How I See the Coronavirus

A letter from Sallie Permar

As a global community, we are facing the greatest acute challenge of our lifetimes. The situation faced by hospitals currently in hotspots of transmission is horrific. NY hospital pleas for trained personnel around the country to join patient care teams is quite unprecedented. First responders and health care workers are starting to take some of the heaviest tolls. The race for novel treatments and vaccines was never more dire.  The US just surpassed China in number of cases, number of deaths will follow. We will all remember the actions we took during this pandemic, how we responded, what our children observed, and how we contributed.

My rounds on the pediatric wards is eerily a bit quiet at the moment, with elective cases cancelled and the remarkable efforts by providers to keep most patients with chronic disease at home.
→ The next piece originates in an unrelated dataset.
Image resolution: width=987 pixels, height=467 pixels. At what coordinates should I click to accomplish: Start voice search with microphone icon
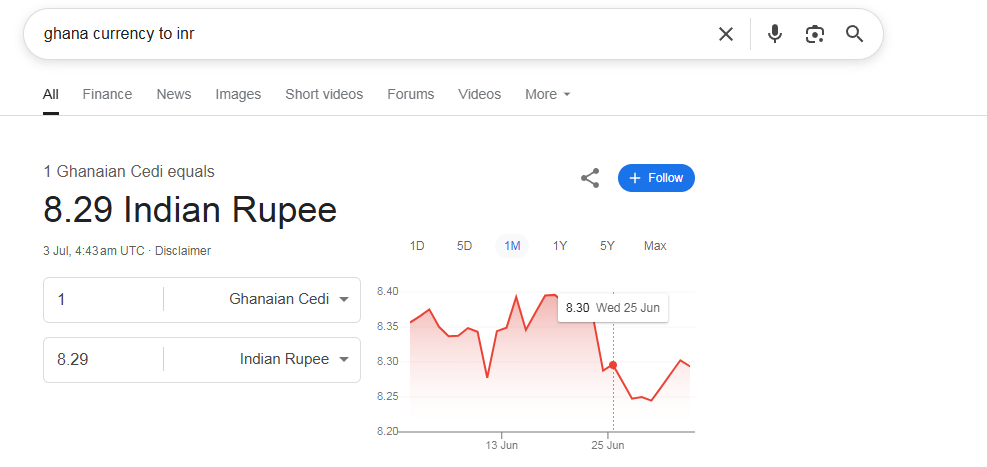(774, 34)
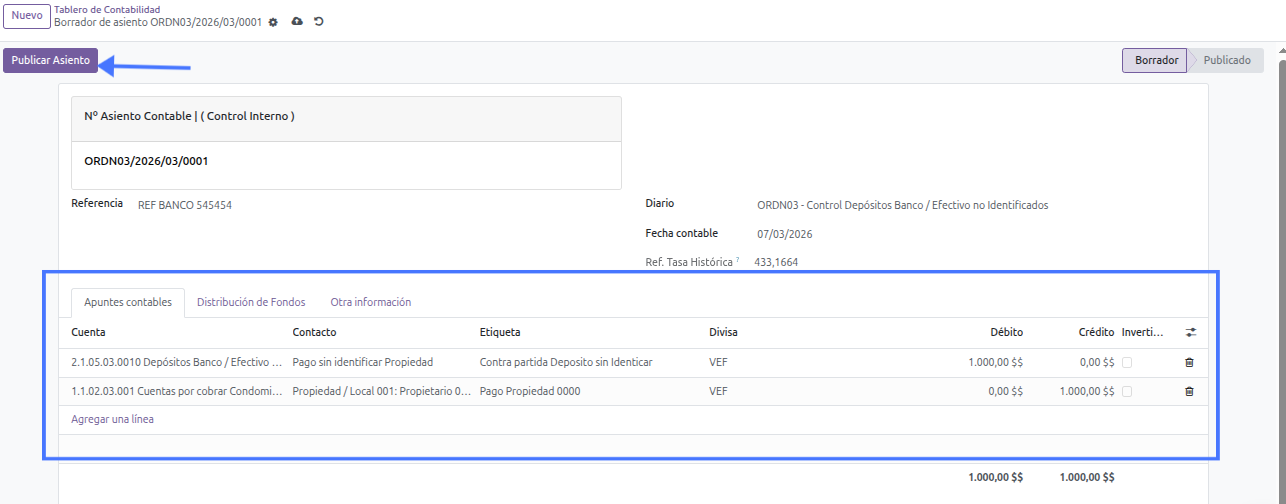
Task: Click the Nuevo button
Action: click(26, 16)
But the unspoken message is clear: we are bracing for impact. We are watching Louisiana, Michigan, Florida, and knowing we are not immune. Innovation is at work: new policies on infection control, PPE reuse, and workforce reinforcements are coming out daily. My work on the vaccine front has become more focused as a part of the large goal of stopping this pandemic with an effective vaccine: we must assess novel coronavirus vaccines across the age spectrum, as we see more clearly now that it is not just elderly who are so severely affected. Many potential therapies are becoming available, but each must be carefully tested in human studies, each can have as much harm as benefit. Collaboration is of the essence.

The good news is that your most important contribution is simple: stay home.  Now is not the time for playdates, not the time for dinner parties. Take a neighbor up on their offer to get your groceries. As our area goes under a shelter-in-place order, limit your interactions with others to only those required for your basic needs of obtaining food and medicines. Be grateful to essential persons who must still go out and work to maintain our society. Prepare yourself for the marathon that this will be, take care of your mental health by getting exercise, setting up those virtual touch points. Make contributions to the food bank, meals on wheels, child abuse prevention programs, and other nonprofits addressing the growing needs of this era. And when the SARS-CoV2 vaccine is available in your area and to your age group: get it.